* _Collected data_:
++++
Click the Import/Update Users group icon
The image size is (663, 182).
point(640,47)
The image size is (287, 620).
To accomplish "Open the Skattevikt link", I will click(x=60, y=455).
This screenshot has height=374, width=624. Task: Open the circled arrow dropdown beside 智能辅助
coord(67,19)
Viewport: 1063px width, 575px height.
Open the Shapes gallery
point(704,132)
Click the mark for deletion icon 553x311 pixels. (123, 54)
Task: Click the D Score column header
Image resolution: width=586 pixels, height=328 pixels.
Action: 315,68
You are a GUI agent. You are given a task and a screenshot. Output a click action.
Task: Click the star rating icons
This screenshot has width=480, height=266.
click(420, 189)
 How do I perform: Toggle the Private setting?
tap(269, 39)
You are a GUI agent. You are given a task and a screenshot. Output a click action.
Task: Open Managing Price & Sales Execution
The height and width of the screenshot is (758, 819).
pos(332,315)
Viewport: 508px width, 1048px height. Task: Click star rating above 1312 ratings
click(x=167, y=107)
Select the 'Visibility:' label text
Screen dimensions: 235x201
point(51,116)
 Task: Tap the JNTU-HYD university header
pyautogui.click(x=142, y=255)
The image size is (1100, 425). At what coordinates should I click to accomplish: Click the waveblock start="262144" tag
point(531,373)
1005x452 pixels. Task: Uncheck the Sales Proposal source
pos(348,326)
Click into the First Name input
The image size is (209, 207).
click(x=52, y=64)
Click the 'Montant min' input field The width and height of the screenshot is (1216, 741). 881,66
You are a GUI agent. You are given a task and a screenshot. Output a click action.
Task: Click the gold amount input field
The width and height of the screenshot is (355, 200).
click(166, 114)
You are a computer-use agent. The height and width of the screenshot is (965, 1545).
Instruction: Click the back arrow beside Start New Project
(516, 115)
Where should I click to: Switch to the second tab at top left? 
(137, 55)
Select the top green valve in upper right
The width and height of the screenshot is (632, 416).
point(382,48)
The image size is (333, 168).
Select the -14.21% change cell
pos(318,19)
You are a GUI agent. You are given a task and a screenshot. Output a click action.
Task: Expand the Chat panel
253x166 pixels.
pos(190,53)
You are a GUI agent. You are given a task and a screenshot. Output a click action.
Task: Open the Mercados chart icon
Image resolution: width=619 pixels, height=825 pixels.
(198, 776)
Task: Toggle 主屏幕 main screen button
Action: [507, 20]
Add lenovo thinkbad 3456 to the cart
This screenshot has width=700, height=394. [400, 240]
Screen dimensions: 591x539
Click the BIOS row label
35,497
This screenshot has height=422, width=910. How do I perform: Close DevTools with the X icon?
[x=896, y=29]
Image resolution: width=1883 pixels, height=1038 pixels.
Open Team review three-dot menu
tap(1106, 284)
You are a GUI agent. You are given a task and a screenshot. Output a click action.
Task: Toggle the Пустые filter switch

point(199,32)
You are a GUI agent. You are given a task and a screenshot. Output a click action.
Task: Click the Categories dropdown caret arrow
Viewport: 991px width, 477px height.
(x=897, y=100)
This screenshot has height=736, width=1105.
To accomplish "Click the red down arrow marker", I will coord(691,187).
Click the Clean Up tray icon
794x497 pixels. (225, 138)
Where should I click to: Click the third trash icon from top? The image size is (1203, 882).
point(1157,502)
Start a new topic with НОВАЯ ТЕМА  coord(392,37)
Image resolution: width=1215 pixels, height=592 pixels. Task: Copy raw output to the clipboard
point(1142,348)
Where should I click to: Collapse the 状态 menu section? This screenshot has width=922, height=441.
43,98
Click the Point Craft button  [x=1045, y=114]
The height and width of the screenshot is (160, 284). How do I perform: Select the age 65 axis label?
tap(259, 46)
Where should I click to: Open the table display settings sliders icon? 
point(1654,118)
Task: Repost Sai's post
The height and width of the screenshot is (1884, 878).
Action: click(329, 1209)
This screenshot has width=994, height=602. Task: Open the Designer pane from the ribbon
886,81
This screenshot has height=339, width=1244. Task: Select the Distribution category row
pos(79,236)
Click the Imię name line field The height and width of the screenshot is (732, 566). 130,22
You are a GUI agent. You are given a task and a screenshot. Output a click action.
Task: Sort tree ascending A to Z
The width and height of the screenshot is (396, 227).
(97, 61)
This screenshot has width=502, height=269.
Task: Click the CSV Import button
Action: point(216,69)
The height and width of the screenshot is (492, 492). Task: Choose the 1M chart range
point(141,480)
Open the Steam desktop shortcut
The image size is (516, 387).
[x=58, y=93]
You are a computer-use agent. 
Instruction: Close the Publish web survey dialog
++++
* _What the task asks_:
Copy every line of the records above exactly.

* _Task result_:
Click the Import/Update Users group icon
The image size is (663, 182).
point(640,47)
The image size is (287, 620).
To accomplish "Open the Skattevikt link", I will click(x=60, y=455).
This screenshot has height=374, width=624. Task: Open the circled arrow dropdown beside 智能辅助
coord(67,19)
Viewport: 1063px width, 575px height.
Open the Shapes gallery
point(704,132)
Click the mark for deletion icon 553x311 pixels. (123, 54)
Task: Click the D Score column header
Image resolution: width=586 pixels, height=328 pixels.
Action: 315,68
You are a GUI agent. You are given a task and a screenshot. Output a click action.
Task: Click the star rating icons
This screenshot has width=480, height=266.
click(420, 189)
 How do I perform: Toggle the Private setting?
tap(269, 39)
You are a GUI agent. You are given a task and a screenshot. Output a click action.
Task: Open Managing Price & Sales Execution
The height and width of the screenshot is (758, 819).
pos(332,315)
Viewport: 508px width, 1048px height. Task: Click star rating above 1312 ratings
click(x=167, y=107)
Select the 'Visibility:' label text
Screen dimensions: 235x201
point(51,116)
 Task: Tap the JNTU-HYD university header
pyautogui.click(x=142, y=255)
The image size is (1100, 425). At what coordinates should I click to accomplish: Click the waveblock start="262144" tag
point(531,373)
1005x452 pixels. Task: Uncheck the Sales Proposal source
pos(348,326)
Click into the First Name input
The image size is (209, 207).
click(x=52, y=64)
Click the 'Montant min' input field The width and height of the screenshot is (1216, 741). 881,66
You are a GUI agent. You are given a task and a screenshot. Output a click action.
Task: Click the gold amount input field
The width and height of the screenshot is (355, 200).
click(166, 114)
You are a computer-use agent. The height and width of the screenshot is (965, 1545).
Instruction: Click the back arrow beside Start New Project
(516, 115)
Where should I click to: Switch to the second tab at top left? 
(137, 55)
Select the top green valve in upper right
The width and height of the screenshot is (632, 416).
point(382,48)
The image size is (333, 168).
Select the -14.21% change cell
pos(318,19)
You are a GUI agent. You are given a task and a screenshot. Output a click action.
Task: Expand the Chat panel
253x166 pixels.
pos(190,53)
You are a GUI agent. You are given a task and a screenshot. Output a click action.
Task: Open the Mercados chart icon
Image resolution: width=619 pixels, height=825 pixels.
(198, 776)
Task: Toggle 主屏幕 main screen button
Action: [507, 20]
Add lenovo thinkbad 3456 to the cart
This screenshot has width=700, height=394. [400, 240]
Screen dimensions: 591x539
Click the BIOS row label
35,497
This screenshot has height=422, width=910. How do I perform: Close DevTools with the X icon?
[x=896, y=29]
Image resolution: width=1883 pixels, height=1038 pixels.
Open Team review three-dot menu
tap(1106, 284)
You are a GUI agent. You are given a task and a screenshot. Output a click action.
Task: Toggle the Пустые filter switch

point(199,32)
You are a GUI agent. You are given a task and a screenshot. Output a click action.
Task: Click the Categories dropdown caret arrow
Viewport: 991px width, 477px height.
(x=897, y=100)
This screenshot has height=736, width=1105.
To accomplish "Click the red down arrow marker", I will coord(691,187).
Click the Clean Up tray icon
794x497 pixels. (225, 138)
Where should I click to: Click the third trash icon from top? The image size is (1203, 882).
point(1157,502)
Start a new topic with НОВАЯ ТЕМА  coord(392,37)
Image resolution: width=1215 pixels, height=592 pixels. Task: Copy raw output to the clipboard
point(1142,348)
Where should I click to: Collapse the 状态 menu section? This screenshot has width=922, height=441.
43,98
Click the Point Craft button  [x=1045, y=114]
The height and width of the screenshot is (160, 284). How do I perform: Select the age 65 axis label?
tap(259, 46)
Where should I click to: Open the table display settings sliders icon? 
point(1654,118)
Task: Repost Sai's post
The height and width of the screenshot is (1884, 878).
Action: click(329, 1209)
This screenshot has width=994, height=602. Task: Open the Designer pane from the ribbon
886,81
This screenshot has height=339, width=1244. Task: Select the Distribution category row
pos(79,236)
Click the Imię name line field The height and width of the screenshot is (732, 566). 130,22
You are a GUI agent. You are given a task and a screenshot. Output a click action.
Task: Sort tree ascending A to Z
The width and height of the screenshot is (396, 227).
(97, 61)
This screenshot has width=502, height=269.
Task: Click the CSV Import button
Action: point(216,69)
The height and width of the screenshot is (492, 492). Task: Choose the 1M chart range
point(141,480)
Open the Steam desktop shortcut
The image size is (516, 387).
[x=58, y=93]
You are a computer-use agent. 
Instruction: Close the Publish web survey dialog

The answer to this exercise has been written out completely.